The problem: Pictures in the data should be dropped; transcribe exactly the lines from the one that has "The image size" through the one that has "Select the ウォーム layout theme".

Records provided:

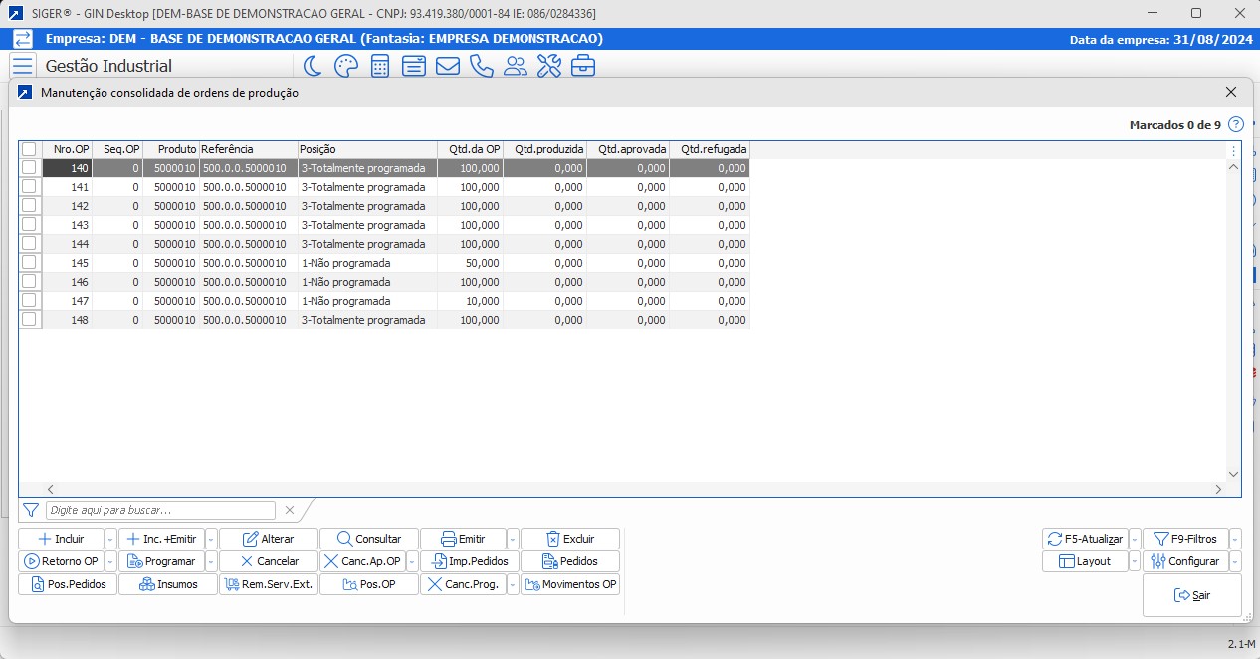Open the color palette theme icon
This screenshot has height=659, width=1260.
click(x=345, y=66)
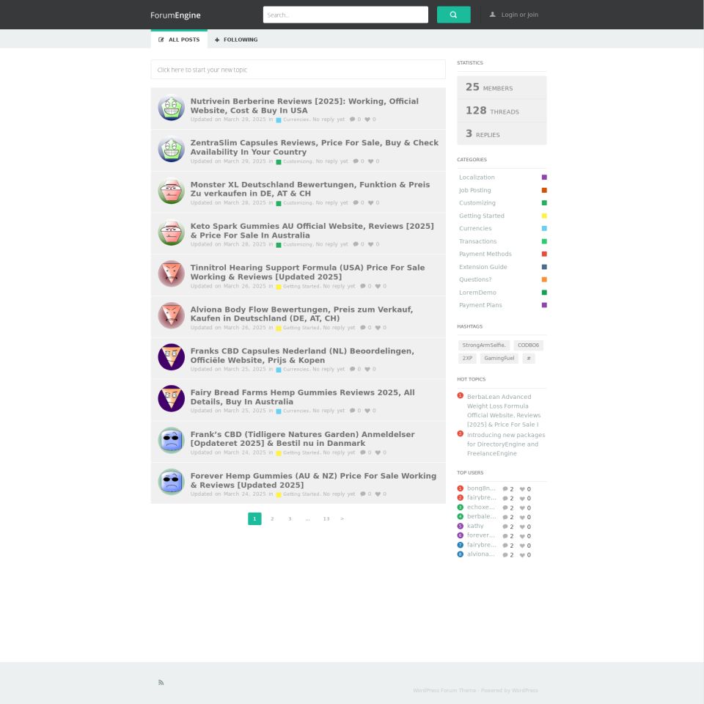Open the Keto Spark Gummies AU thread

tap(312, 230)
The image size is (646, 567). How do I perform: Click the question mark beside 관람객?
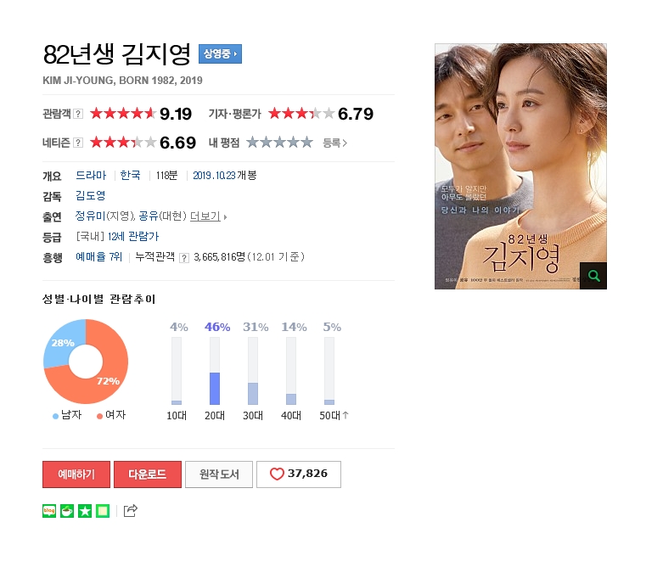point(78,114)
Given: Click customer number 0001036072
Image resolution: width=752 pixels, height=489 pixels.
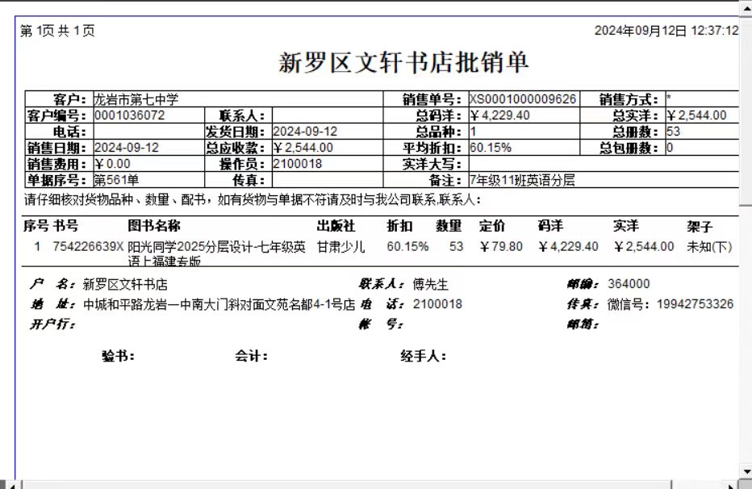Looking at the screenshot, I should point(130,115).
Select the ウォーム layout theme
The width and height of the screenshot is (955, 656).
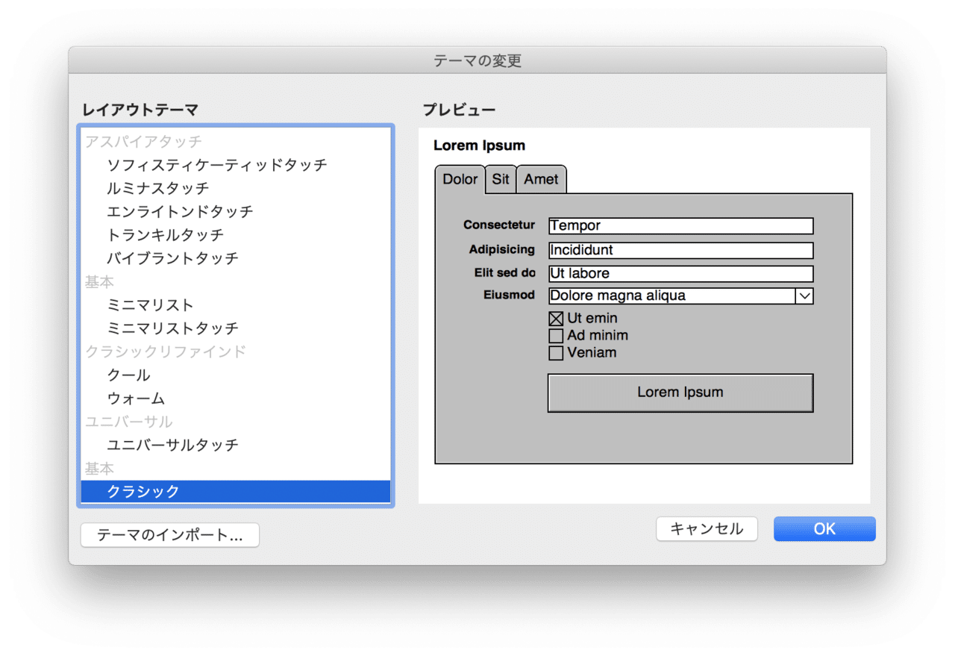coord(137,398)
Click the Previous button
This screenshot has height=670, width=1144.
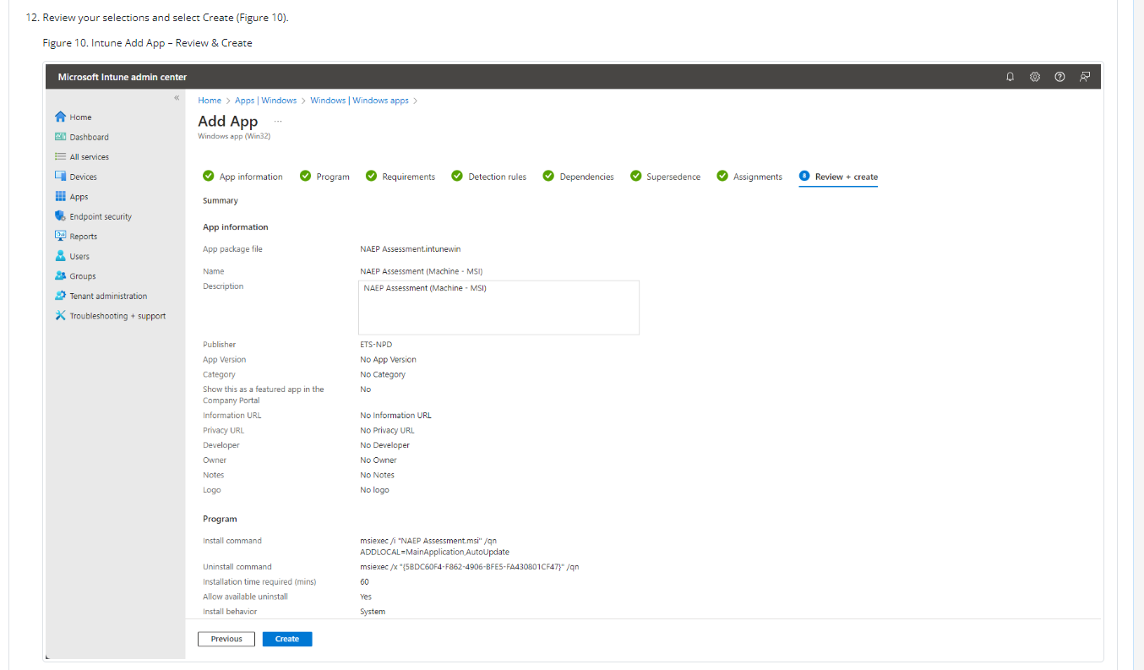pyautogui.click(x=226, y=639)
==
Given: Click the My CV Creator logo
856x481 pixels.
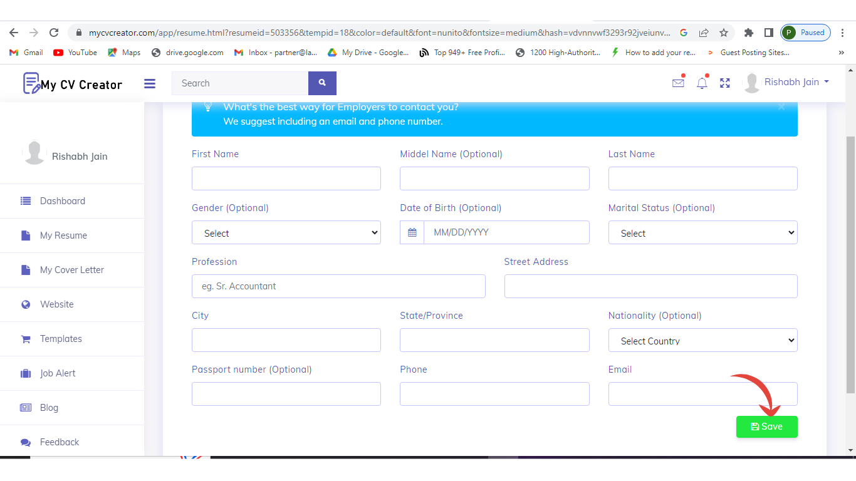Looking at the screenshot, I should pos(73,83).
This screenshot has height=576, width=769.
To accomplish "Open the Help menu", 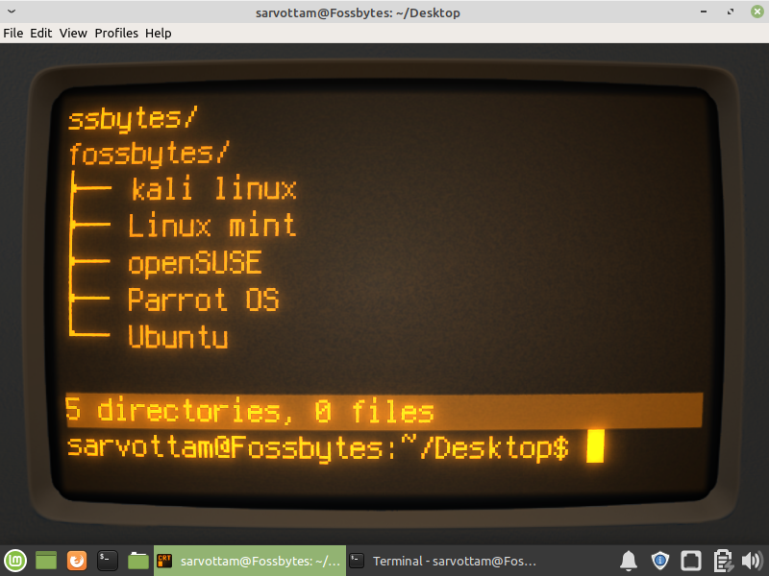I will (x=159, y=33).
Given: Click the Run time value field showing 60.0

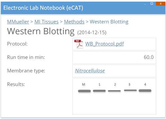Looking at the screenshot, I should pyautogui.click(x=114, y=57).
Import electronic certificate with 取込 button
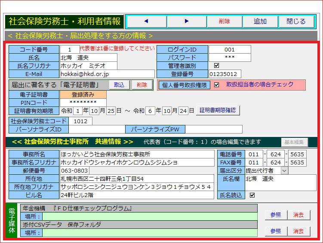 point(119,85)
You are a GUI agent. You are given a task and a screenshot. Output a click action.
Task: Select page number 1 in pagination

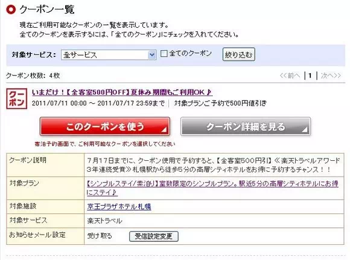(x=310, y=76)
* * *
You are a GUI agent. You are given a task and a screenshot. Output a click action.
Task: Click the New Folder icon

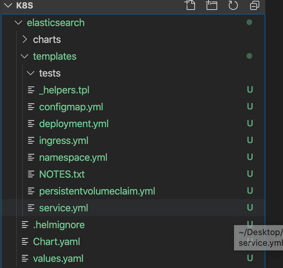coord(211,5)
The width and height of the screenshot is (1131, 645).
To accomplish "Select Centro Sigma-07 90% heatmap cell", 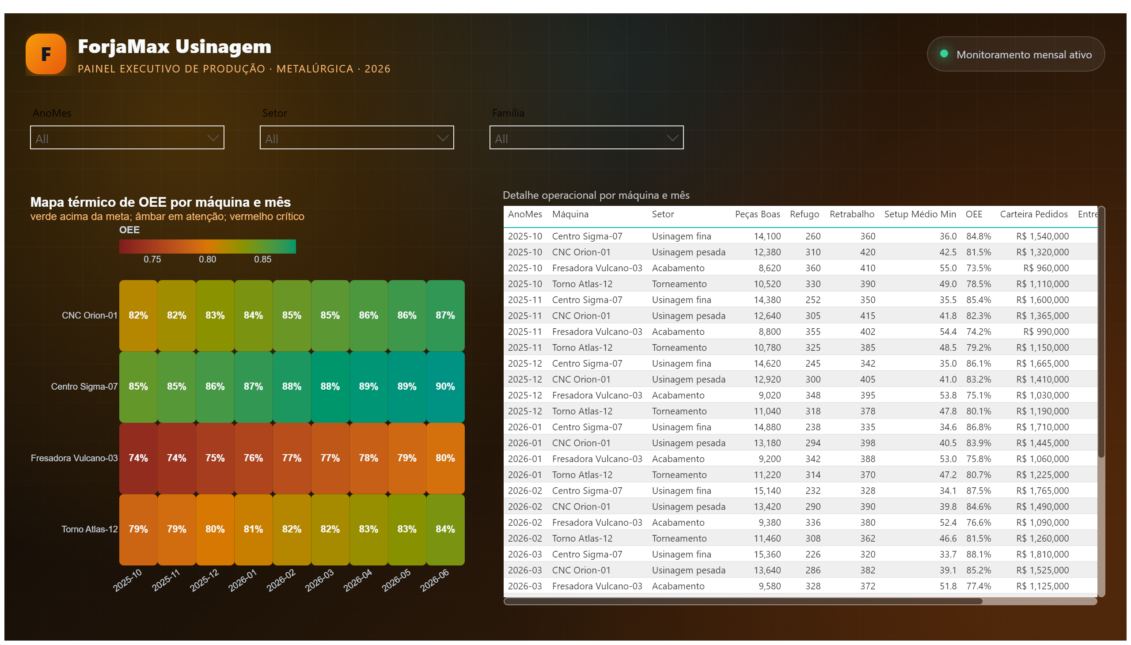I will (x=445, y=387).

Your response:
The image size is (646, 567). How do I perform: Click the question mark beside 관람객?
point(78,114)
Given: Click customer number 0001036072
Image resolution: width=752 pixels, height=489 pixels.
Looking at the screenshot, I should point(130,115).
Select the ウォーム layout theme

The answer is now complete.